■ TASKS FOR THIS EXERCISE
(1) Write out the section of the coding-assistant comparison starting with "Because Remote is" and going on through "off almost always.".
(2) Does the coding-assistant comparison agree with each of these statements: (a) Trae has disclosed its completion model, (b) the writer has completely disabled CUE, (c) Cursor's fusion model outperforms GPT-4o on non-code content? Answer yes or no for each and quote the words of the text that decide it.
(3) Rewrite the paragraph of the coding-assistant comparison that begins "In actual use, CUE performs poorly" as a short list that keeps its main facts.

■ TEXT PROVIDED
╭──

Because Remote is missing, multi-platform devices have to be set aside for now.
Feature Parity
When compared with the more mature VS Code / Cursor, feature parity is already achieved.
The large-model integrations—Ask / Edit / Agent, etc.—are all there. CUE (Context Understanding Engine) maps to NES (Next Edit Suggestion).
GitHub Copilot’s completions use GPT-4o, Cursor’s completions use the fusion model; Trae has not yet disclosed its completion model.
MCP, rules, Docs are all present.
Completion
In actual use, CUE performs poorly—at least 90 % of suggestions are rejected by me. Because of its extremely low acceptance rate, it usually distracts; I’ve completely disabled CUE now.
GPT-4o is good at completing the next line; NES performs terribly, so I keep it turned off almost always.
Cursor’s fusion NES is superb—anyone who has used it must have been impressed. Its strength lies only in code completion, though; for non-code content it lags behind GPT-4o.
CUE is simply unusable.
On a 10-point scale, an unscientific subjective scoring:
Model | Inline Code Completion | Next Edit Completion | Non-code Completion |
---|---|---|---|
Cursor | 10 | 10 | 6 |
GitHub Copilot | 9 | 3 | 8 |
Trae | 3 | 0 | 3 |
Agent
In every IDE the early-stage Agents are reasonably capable, yet their actual effectiveness steadily declines over time—this is not directed at any one vendor; it’s true for all of them.

╰──

■ DATA
╭──

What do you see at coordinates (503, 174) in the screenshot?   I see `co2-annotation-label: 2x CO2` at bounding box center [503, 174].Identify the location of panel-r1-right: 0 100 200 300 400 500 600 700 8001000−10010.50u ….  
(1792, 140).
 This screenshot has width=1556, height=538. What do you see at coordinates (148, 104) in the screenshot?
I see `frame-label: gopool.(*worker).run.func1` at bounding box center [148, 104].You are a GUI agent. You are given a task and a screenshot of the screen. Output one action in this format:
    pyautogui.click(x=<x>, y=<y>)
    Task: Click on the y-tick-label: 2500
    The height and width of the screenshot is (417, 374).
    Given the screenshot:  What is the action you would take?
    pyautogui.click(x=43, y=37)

╰──

■ ANSWERS TO THE TASKS
(1)
Because Remote is missing, multi-platform devices have to be set aside for now.
Feature Parity
When compared with the more mature VS Code / Cursor, feature parity is already achieved.
The large-model integrations—Ask / Edit / Agent, etc.—are all there. CUE (Context Understanding Engine) maps to NES (Next Edit Suggestion).
GitHub Copilot’s completions use GPT-4o, Cursor’s completions use the fusion model; Trae has not yet disclosed its completion model.
MCP, rules, Docs are all present.
Completion
In actual use, CUE performs poorly—at least 90 % of suggestions are rejected by me. Because of its extremely low acceptance rate, it usually distracts; I’ve completely disabled CUE now.
GPT-4o is good at completing the next line; NES performs terribly, so I keep it turned off almost always.

(2)
(a) No: "Trae has not yet disclosed its completion model."
(b) Yes: "I’ve completely disabled CUE now."
(c) No: "for non-code content it lags behind GPT-4o."

(3)
- CUE performs poorly in actual use.
- The writer rejects at least 90% of its suggestions.
- Because of this extremely low acceptance rate, it usually distracts.
- The writer has now disabled CUE completely.